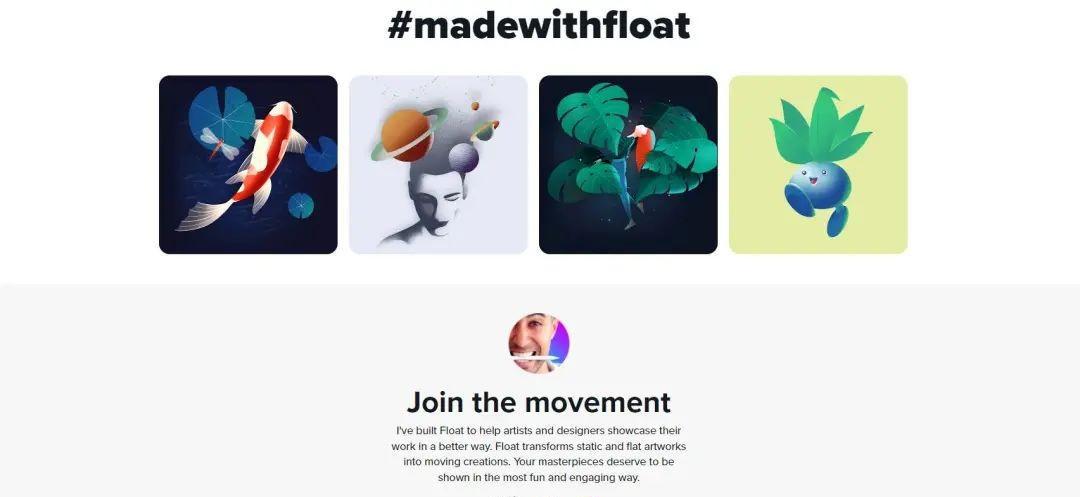1080x497 pixels.
Task: Click the dragonfly on the lily pad
Action: pos(220,143)
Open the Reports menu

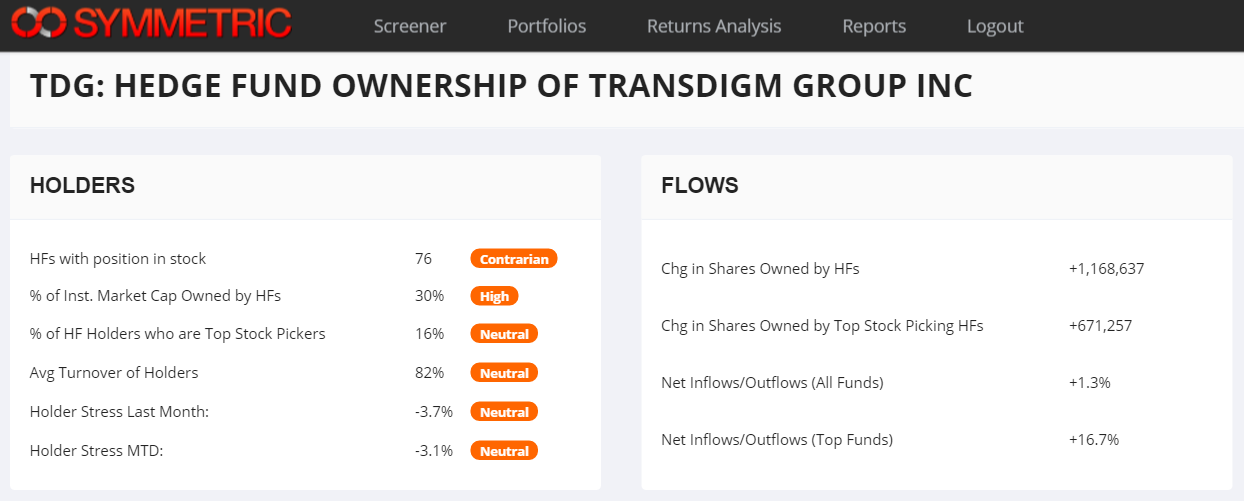(874, 26)
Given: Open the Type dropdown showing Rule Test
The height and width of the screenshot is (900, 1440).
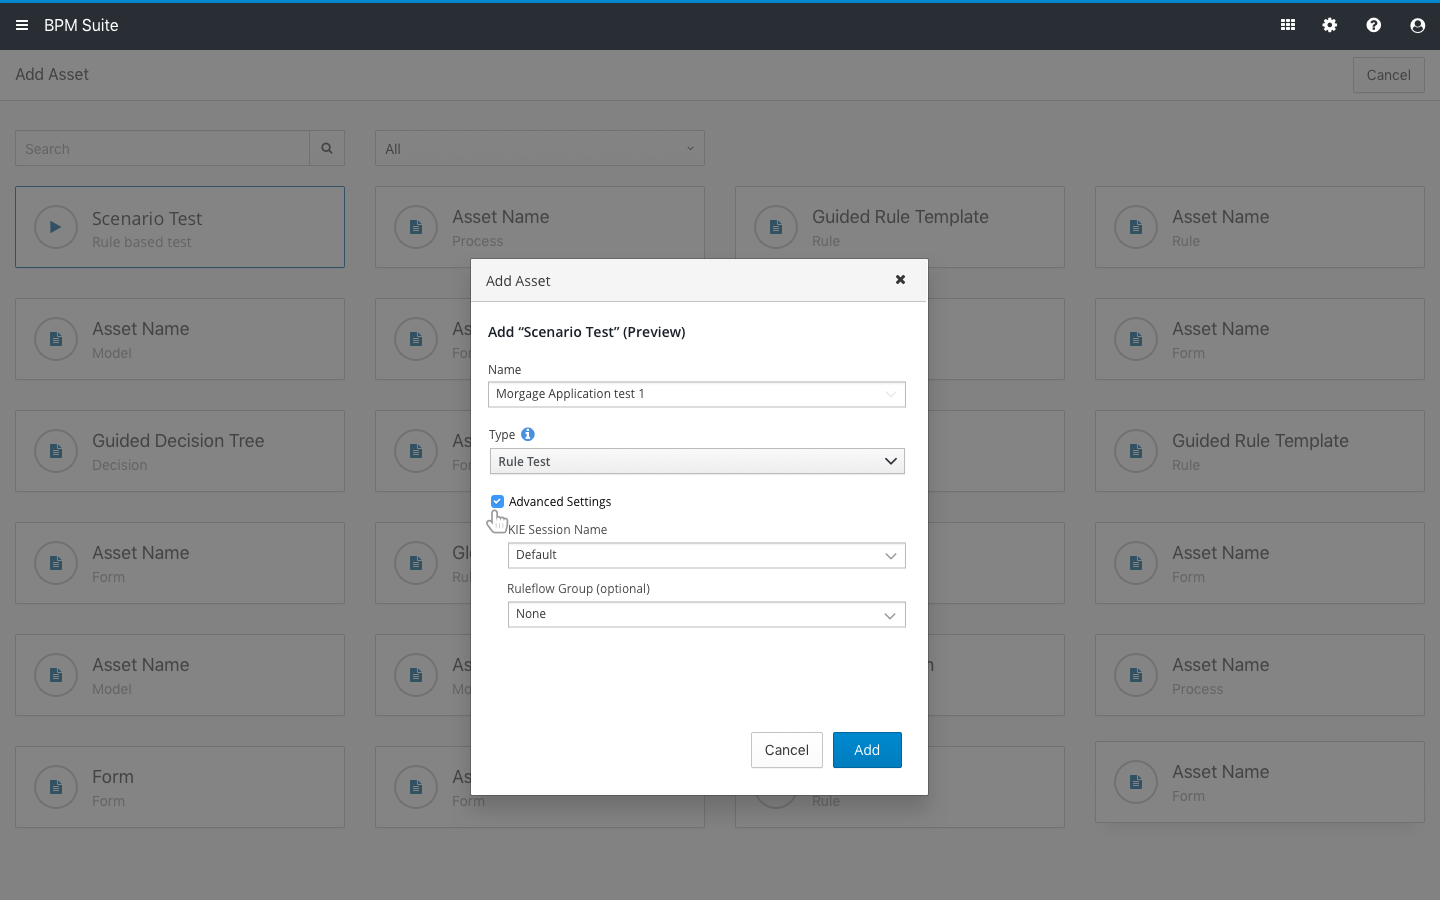Looking at the screenshot, I should coord(697,461).
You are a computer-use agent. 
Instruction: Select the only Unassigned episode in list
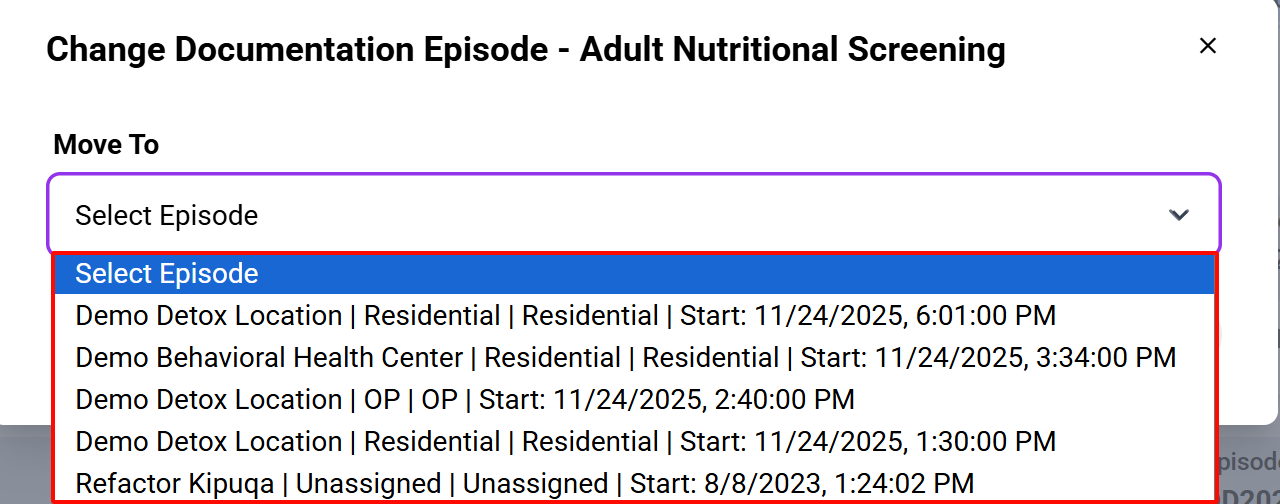[x=524, y=484]
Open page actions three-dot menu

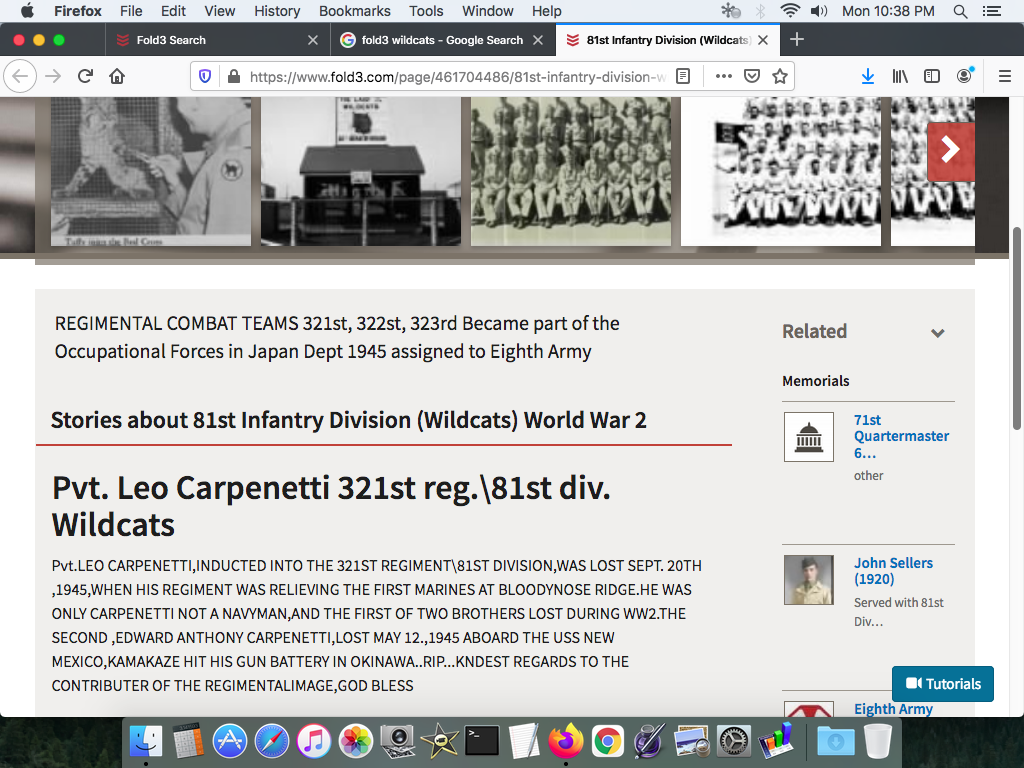coord(723,76)
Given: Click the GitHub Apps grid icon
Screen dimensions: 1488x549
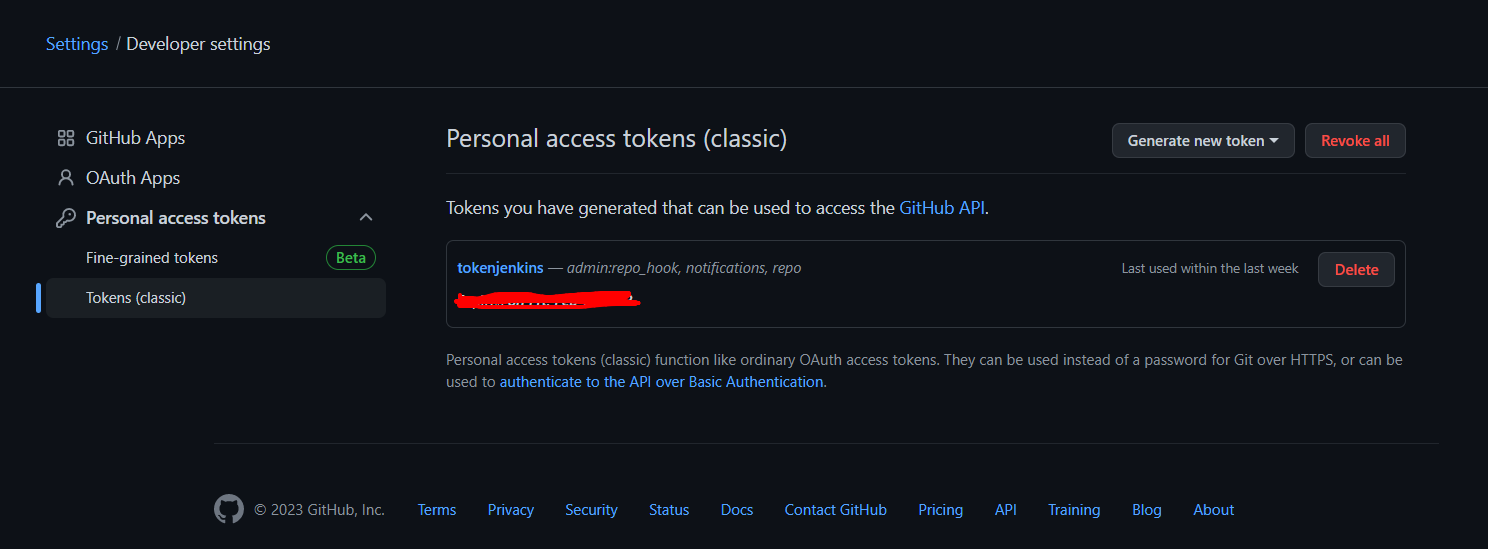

+++

- **INSTRUCTIONS TO FOLLOW**:
Everything from the line containing "Given: Click the GitHub Apps grid icon" through the last line of the entries must be repeated verbatim, except pictures.

- **WRITTEN ANSWER**:
Given: Click the GitHub Apps grid icon
Screen dimensions: 1488x549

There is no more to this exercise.